__INSTRUCTIONS FOR THE TASK__
Format the stretch of the records from the line containing "symbol marked D" through the line containing "pos(348,282)" as a JSON list of strings, with one string per line and blank lines omitted.

Item position entries:
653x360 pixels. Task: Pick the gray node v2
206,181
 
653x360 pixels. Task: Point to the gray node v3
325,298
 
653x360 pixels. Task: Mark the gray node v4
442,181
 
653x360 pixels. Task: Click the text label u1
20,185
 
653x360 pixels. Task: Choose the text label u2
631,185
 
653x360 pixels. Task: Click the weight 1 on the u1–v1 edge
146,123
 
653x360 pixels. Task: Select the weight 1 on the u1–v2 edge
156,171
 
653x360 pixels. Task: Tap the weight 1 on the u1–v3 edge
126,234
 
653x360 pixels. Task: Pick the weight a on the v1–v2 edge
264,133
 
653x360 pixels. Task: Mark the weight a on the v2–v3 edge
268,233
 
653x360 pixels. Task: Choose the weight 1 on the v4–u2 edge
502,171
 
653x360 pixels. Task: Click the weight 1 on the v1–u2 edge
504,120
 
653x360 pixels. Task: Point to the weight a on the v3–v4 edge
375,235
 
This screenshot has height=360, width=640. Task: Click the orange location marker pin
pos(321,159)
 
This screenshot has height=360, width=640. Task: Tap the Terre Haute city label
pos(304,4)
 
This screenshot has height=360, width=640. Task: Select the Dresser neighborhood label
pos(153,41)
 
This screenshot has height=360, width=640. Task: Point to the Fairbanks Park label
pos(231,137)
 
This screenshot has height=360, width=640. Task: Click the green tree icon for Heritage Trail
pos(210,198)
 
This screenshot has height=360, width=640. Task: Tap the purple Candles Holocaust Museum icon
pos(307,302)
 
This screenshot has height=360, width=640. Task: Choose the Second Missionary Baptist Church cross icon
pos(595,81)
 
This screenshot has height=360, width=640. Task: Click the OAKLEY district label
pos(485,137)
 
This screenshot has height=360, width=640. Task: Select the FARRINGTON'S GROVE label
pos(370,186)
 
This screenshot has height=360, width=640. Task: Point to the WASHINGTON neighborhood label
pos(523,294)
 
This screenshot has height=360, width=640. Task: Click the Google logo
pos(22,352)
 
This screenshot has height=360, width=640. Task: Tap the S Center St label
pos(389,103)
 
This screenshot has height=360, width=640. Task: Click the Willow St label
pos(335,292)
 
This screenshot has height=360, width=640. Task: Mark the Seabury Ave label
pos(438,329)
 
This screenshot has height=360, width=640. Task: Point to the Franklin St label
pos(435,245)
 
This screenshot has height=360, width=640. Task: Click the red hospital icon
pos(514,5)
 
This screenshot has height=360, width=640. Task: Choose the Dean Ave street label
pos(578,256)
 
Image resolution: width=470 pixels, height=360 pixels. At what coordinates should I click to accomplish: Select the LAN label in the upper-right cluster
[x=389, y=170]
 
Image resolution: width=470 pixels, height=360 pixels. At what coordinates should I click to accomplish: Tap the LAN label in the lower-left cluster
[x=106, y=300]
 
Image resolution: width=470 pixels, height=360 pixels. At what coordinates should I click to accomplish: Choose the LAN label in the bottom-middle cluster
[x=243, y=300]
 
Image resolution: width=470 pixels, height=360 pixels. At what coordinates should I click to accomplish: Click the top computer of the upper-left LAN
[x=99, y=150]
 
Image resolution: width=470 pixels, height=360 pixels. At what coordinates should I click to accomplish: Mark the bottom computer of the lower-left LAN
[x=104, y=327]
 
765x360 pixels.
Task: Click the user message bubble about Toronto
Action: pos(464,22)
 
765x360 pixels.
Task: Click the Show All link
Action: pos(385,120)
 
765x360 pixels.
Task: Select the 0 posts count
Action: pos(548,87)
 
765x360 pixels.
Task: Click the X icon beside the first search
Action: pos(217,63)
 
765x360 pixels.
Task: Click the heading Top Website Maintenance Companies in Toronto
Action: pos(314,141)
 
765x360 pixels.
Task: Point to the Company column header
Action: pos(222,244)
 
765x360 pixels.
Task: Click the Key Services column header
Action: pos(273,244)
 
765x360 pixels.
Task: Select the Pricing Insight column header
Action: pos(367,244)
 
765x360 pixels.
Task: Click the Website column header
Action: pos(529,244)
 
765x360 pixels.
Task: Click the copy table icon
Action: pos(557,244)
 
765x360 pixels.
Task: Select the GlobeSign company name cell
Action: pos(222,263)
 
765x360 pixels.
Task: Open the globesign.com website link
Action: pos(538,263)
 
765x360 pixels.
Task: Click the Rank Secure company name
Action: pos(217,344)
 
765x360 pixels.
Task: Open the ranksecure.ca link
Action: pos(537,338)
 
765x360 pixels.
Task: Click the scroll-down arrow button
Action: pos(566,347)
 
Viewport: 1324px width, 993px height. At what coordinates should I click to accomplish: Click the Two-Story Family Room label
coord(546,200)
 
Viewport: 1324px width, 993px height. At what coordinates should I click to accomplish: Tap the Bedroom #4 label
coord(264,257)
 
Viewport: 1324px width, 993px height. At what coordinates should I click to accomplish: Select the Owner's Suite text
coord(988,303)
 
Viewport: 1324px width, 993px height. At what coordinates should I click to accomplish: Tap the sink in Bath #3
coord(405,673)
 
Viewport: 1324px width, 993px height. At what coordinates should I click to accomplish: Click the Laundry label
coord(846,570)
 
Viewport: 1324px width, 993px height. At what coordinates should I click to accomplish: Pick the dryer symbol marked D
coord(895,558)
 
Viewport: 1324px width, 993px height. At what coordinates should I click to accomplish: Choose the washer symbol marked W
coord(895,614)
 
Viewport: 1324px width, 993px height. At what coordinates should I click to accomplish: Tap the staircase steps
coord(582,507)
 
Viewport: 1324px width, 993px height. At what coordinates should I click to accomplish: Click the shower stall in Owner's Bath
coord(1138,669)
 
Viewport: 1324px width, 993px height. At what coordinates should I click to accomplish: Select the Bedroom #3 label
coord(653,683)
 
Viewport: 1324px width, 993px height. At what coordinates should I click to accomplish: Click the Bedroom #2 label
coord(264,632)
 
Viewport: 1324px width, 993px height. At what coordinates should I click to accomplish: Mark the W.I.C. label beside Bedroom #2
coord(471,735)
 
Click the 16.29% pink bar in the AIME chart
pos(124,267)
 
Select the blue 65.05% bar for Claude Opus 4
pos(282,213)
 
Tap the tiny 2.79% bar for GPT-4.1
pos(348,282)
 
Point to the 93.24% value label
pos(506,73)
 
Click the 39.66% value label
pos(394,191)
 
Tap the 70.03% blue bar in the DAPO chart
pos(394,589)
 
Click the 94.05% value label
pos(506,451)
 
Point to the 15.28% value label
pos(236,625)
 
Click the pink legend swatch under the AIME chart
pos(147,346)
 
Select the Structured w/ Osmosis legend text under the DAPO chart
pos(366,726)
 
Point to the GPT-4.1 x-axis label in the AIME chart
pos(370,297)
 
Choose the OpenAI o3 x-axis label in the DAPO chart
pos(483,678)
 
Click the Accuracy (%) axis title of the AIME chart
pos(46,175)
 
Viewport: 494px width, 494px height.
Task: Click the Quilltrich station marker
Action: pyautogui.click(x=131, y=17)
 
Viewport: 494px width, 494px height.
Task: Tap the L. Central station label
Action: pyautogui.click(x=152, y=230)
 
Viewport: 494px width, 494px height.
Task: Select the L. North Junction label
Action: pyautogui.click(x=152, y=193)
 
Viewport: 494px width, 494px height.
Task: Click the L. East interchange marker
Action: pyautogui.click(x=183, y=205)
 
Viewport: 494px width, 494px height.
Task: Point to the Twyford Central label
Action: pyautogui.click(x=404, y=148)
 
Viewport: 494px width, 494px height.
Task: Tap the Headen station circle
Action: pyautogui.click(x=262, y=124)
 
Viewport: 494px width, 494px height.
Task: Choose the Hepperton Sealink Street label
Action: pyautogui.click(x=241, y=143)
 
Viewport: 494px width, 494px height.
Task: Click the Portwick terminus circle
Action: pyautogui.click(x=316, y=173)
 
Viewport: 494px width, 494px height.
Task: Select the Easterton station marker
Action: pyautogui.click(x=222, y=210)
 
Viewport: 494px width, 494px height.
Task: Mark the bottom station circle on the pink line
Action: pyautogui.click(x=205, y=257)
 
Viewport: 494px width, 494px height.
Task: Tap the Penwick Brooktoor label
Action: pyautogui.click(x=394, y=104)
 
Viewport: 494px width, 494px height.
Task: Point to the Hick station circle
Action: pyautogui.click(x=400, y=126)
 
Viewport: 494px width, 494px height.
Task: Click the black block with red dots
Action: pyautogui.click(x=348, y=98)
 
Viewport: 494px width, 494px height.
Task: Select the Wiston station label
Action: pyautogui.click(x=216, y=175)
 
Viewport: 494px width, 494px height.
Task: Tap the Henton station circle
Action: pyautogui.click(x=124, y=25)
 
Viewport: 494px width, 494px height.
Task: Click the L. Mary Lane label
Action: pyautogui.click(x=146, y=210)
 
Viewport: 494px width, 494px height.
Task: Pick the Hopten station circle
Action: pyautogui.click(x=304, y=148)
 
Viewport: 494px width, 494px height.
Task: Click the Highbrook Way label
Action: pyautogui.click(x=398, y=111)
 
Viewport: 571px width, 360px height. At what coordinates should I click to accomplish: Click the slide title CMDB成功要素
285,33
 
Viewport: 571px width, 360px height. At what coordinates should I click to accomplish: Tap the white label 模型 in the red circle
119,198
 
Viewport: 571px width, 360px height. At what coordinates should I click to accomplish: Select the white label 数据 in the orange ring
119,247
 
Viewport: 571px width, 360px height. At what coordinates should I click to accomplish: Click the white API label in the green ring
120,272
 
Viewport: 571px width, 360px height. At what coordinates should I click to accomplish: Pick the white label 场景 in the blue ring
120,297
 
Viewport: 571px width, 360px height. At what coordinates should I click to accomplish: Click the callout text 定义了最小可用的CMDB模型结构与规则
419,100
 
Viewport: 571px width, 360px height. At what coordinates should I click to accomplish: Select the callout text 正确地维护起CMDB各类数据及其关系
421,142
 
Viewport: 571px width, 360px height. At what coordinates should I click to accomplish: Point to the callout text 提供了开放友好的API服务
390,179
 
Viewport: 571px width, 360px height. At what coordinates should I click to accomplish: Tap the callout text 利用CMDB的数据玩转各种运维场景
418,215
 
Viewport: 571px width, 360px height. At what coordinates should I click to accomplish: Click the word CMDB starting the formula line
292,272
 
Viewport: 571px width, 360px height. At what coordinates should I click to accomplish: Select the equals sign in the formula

__OUTPUT FOR THIS EXERCISE__
[
  "Viewport: 1324px width, 993px height. At what coordinates should I click to accomplish: Pick the dryer symbol marked D",
  "coord(895,558)",
  "Viewport: 1324px width, 993px height. At what coordinates should I click to accomplish: Choose the washer symbol marked W",
  "coord(895,614)",
  "Viewport: 1324px width, 993px height. At what coordinates should I click to accomplish: Tap the staircase steps",
  "coord(582,507)",
  "Viewport: 1324px width, 993px height. At what coordinates should I click to accomplish: Click the shower stall in Owner's Bath",
  "coord(1138,669)",
  "Viewport: 1324px width, 993px height. At what coordinates should I click to accomplish: Select the Bedroom #3 label",
  "coord(653,683)",
  "Viewport: 1324px width, 993px height. At what coordinates should I click to accomplish: Click the Bedroom #2 label",
  "coord(264,632)",
  "Viewport: 1324px width, 993px height. At what coordinates should I click to accomplish: Mark the W.I.C. label beside Bedroom #2",
  "coord(471,735)",
  "Click the 16.29% pink bar in the AIME chart",
  "pos(124,267)",
  "Select the blue 65.05% bar for Claude Opus 4",
  "pos(282,213)",
  "Tap the tiny 2.79% bar for GPT-4.1",
  "pos(348,282)"
]